ファン・オルデンボルフの初期作品からは、17
世紀のオランダ領ブラジルで総督を務めたヨハン・マウリッツの知られざる統治をめぐり議論する《マウリッツ・スクリプト》(2006)、そして、オランダによる植民地政策や、インドネシア独立運動にフォーカスした《偽りなき響き》(2008)の2作品が紹介される。ある場所がもつ歴史的文脈と、異なるバックグラウンドや専門分野を持つ人々の声は、ファン・オルデンボルフの作品において豊かな多声性をもたらす重要な要素となっている。
ほかにも、ファン・オルデンボルフの映像制作にはジェンダー問題を様々な角度からとらえた作品も多い。ポーランドの映画産業に関わる女性たちと制作した《obsada
/ オブサダ》(ポーランド語で「キャスト」の意味)では、20
世紀の前衛芸術においても見落とされ、今日の芸術生産の場でも解消されないジェンダー不平等の問題と、これからの変化に対する希望について、女性たちがともに撮影を進めながら率直な言葉を交わす様子がとらえられている。
2019年に撮影された《Hier.
/ヒア》(オランダ語で「ここ」の意味)でも、オランダで音楽活動や文筆活動を行う若い女性たちが紡ぐ、自らの異種混交的なルーツや性についての表現を取り上げている。

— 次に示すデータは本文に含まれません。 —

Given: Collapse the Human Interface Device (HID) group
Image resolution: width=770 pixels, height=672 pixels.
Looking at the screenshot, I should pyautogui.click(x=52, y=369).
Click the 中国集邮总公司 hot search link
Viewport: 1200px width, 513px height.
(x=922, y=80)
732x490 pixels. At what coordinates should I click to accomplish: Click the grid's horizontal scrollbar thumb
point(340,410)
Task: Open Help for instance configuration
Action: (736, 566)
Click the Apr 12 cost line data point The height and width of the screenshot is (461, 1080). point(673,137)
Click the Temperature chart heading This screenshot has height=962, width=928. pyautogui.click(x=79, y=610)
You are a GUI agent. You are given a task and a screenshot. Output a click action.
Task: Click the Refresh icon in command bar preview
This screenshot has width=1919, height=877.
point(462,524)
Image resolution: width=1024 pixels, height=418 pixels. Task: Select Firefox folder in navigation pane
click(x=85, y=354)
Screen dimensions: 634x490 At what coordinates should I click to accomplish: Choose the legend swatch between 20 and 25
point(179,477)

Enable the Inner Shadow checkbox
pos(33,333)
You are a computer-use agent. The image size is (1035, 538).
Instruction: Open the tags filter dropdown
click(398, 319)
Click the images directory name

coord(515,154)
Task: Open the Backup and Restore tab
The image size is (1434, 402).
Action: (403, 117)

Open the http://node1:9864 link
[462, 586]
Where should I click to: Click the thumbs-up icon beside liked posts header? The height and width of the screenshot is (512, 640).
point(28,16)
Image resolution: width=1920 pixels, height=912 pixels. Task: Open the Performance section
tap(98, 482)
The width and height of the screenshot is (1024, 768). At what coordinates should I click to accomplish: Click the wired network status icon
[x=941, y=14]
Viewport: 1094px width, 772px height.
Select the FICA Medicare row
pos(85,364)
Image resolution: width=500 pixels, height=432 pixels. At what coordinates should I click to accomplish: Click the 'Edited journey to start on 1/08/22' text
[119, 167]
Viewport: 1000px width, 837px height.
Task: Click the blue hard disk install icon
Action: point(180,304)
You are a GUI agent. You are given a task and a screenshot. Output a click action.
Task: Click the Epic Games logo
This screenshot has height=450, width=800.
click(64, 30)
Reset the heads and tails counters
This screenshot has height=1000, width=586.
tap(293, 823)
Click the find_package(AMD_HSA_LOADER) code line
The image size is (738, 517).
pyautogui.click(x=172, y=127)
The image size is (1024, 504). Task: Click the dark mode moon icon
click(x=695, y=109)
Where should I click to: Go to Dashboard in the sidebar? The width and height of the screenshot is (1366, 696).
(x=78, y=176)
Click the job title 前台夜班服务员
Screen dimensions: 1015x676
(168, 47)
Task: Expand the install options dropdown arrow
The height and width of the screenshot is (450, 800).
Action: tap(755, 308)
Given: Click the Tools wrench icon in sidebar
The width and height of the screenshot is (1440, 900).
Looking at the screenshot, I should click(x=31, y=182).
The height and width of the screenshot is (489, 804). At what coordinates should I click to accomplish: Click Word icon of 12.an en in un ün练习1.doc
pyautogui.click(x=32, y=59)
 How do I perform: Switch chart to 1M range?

また、本展を機に東京で制作される新作では、おもに1920年代から1940
年代にかけて活躍した女性の文筆家たちを取り上げ、女性の社会的地位や性愛、戦争といった問題に切り込んだテキストを通じて、それらが今日のどのような側面を映し出すのかを探るという。
ファン・オルデンボルフは展示空間に関しても、支配的な言説やイメージからいかに逸脱しうるのかという問いを重ねてきた。本展ではこれらの映像作品を、フレームを定めることのない舞台セットのようなインスタレーションとして鑑賞できるのもみどころのひとつだ。